Kate Greenaway (1846-1901) was born in the East End of London. From aged 12 she was a full-time student at the Finsbury School of Art, and later went on to attend classes at the National Art Training School in South Kensington, the Heatherley School of Fine Art, and the Slade School of Fine Art. Her first book illustration was published in 1867 – the frontispiece to William Kingston’s Infant Amusements, or, How to Make a Nursery Happy – but real success came in 1879 with the publication of Under the Window, her first book as an author-illustrator.
From 1883 Greenaway also regularly produced illustrated almanacks, which proved hugely popular in Europe and the US. Following a revival of interest in Greenaway’s work in the 1920s, some of the almanacks were reissued with new text.
Greenaway preferred to illustrate her own text but she did collaborate with a number of the Victorian period’s foremost poets and novelists: in 1888, for example, she illustrated Robert Browning’s The Pied Piper of Hamelin.

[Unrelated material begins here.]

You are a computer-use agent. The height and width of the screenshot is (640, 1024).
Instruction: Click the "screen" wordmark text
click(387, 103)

One of Greenaway’s most enduring relationships was with the art critic John Ruskin. She began a long-term correspondence with him in around 1880, and soon became one of his protégées: as her biographer notes, ‘Ruskin became the most important influence in Kate’s life’. In 1883 she visited Ruskin’s Lake District home of Brantwood in Coniston for the first time; initially intended to be a fortnight’s stay, she stayed for almost a month. The visit made a huge impression on her, as is clear from one of Greenaway’s letters held here in SC&A. The letter is one of two we have that she wrote to Eleanor Tennyson, wife of politician and author Augustine Birrell. In it Greenaway declares she is having a ‘delightful time’ and notes the ‘many new impressions in this to me quite new country’.
The last of Greenaway’s illustrated works to be published in her lifetime was The April Baby’s Book of Tunes (1900) written by one of her favourite authors, Countess von Arnim. The book tells the story of the author’s own children, April, May and June, and the rhymes the babies enjoyed listening to in the nursery.

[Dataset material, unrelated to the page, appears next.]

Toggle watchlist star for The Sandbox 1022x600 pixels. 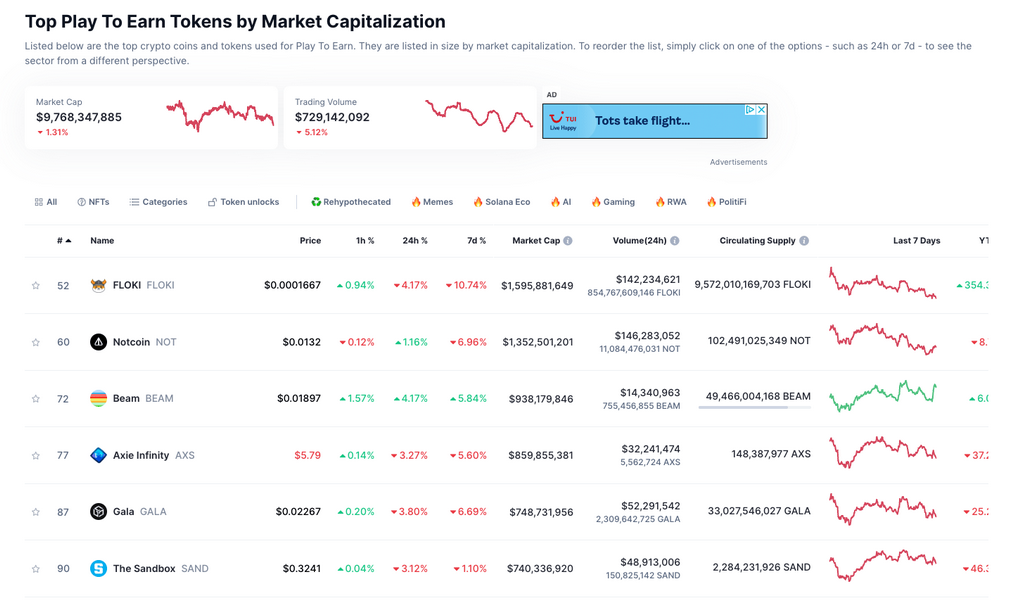(x=36, y=568)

The Kate Greenaway Medal was established in 1955, and past winners have included such giants of children’s literature as Janet and Allan Ahlberg, Shirley Hughes, Emily Gravett, John Burningham and former Children’s Laureate, Chris Riddell. This year’s winner will be announced on 18 June.
Greenaway’s books are part of SC&A’s extensive collection of 19th and early 20th century children’s books: we hold over 7,000 items, including educational texts, annuals, chapbooks and works by the likes of Frances Hodgson Burnett, G. A. Henty and R. M. Ballantyne.